The memories of my final year in college still burn in my mind to this day.

Flashback to my graduation season.

In a few weeks’ time, I’ll be leaving the university into the “real” world. For many years, the campus had been my home, my turf, my little jungle—a world that shaped my character, developed my ideals, and introduced me to people who have become family.

Back then, my heart was torn between excitement and sepanx; I was excited to finally venture out into the world and pursue my dreams, but I was also anxious, not knowing what lies beyond the university walls.

The university had been my comfort zone. I knew every hall and alley. I knew who to go to when I was having problems with my requirements. I had friends who know me, and professors who were supportive of me.

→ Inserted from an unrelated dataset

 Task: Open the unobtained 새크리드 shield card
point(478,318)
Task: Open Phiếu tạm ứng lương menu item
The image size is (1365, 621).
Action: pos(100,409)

As a journalism student, I was forged on the anvil of discipline to embrace fairness, wisdom, and justice. We were trained to stick to the ideals of journalism and to go against corrupt practices in media and government.

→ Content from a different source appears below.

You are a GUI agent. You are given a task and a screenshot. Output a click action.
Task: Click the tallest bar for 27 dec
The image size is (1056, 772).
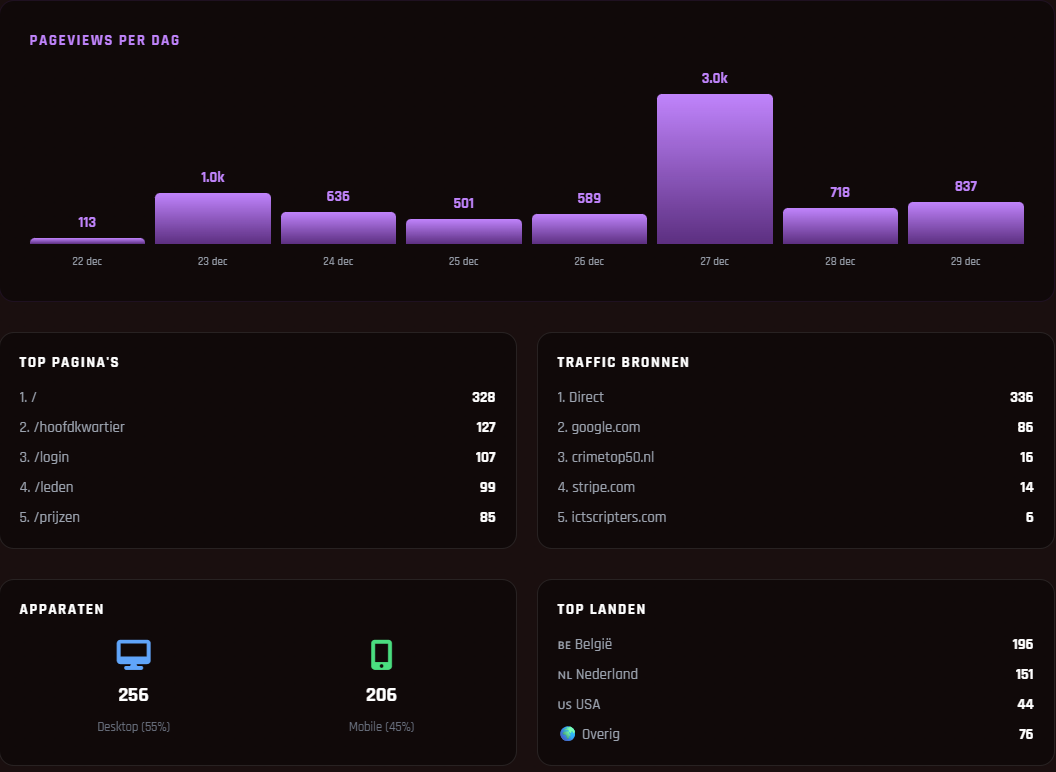[x=714, y=169]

I was on my way to becoming the best journalist of my time! I was fully convinced that I will soon be a mighty voice in society, whose words will mold public opinion and will expose the evils in society. “I will be the next Conrado De Quiros,” I said to myself. “The world is waiting for me.”

Yes, the world was waiting for me—not with a cordial greeting, but with cruel hands.

Soon enough, I found myself lost in the middle of a corporate jungle, a world of skyscrapers and crowded elevators. I found myself lost in a sea of blank faces, with eyes looking straight ahead, not even pausing for a moment to smile.

The skyscrapers overwhelmed me.

The crowded elevators choked me.

The corporate jargon intimidated me.

The noise of the buses and trains drowned my confidence, and I started questioning my capabilities.

Have I been fully prepared to face life after college?

Do I have what it takes to compete in the job market?

Will I make it out alive?

Suddenly, the idea of changing the world became a distant reality, if not a pipe dream, for me.

How can a fresh graduate change the world when all you have are ideals and a diploma?

Can a fresh graduate really change the world?

But these truths helped me keep my confidence during that difficult transition from college to the corporate world:

God has a destiny for us.

A good future isn’t something that we’re fighting for to achieve; it’s a guaranteed reality that has already been planned by God. We may not know which steps to take, and the roads ahead may look scary or blurry at times, but I know that God’s plans for us are good, pleasing, and perfect (Romans 12:2).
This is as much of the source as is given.